Go over the data below line by line, and state how many lines contain the string "column". Give the number only.
*** Data supplied ***
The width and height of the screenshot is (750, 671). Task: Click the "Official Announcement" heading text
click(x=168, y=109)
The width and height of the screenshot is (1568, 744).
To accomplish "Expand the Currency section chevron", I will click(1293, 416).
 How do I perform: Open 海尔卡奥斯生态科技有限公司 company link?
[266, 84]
*** End of Data supplied ***
*** Data supplied ***
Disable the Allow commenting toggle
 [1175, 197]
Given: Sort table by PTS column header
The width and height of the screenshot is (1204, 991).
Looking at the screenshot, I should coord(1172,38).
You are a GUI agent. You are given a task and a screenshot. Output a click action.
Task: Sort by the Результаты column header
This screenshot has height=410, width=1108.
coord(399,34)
*** End of Data supplied ***
*** Data supplied ***
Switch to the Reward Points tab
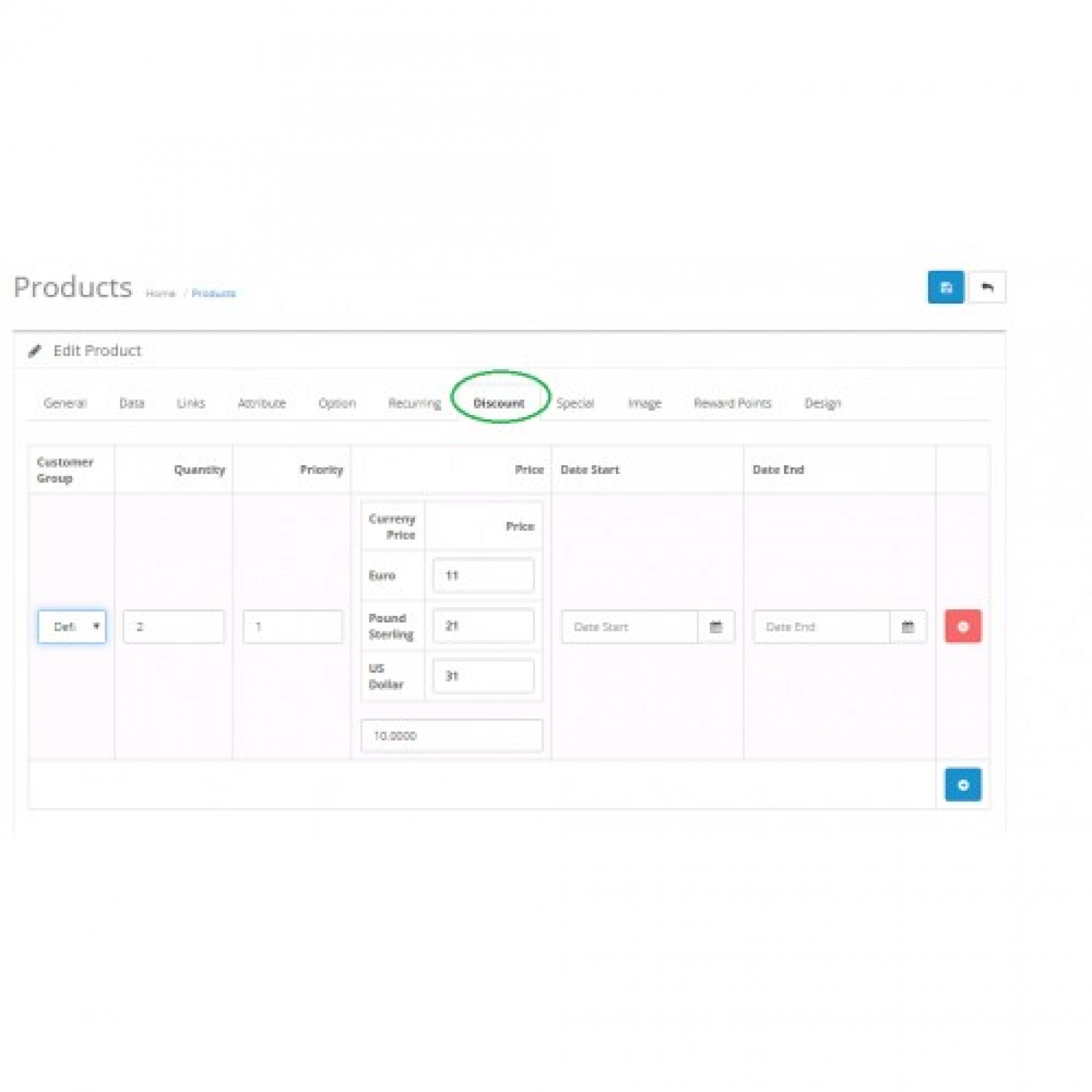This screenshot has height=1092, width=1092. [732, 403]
*** End of Data supplied ***
Output of the exercise:
2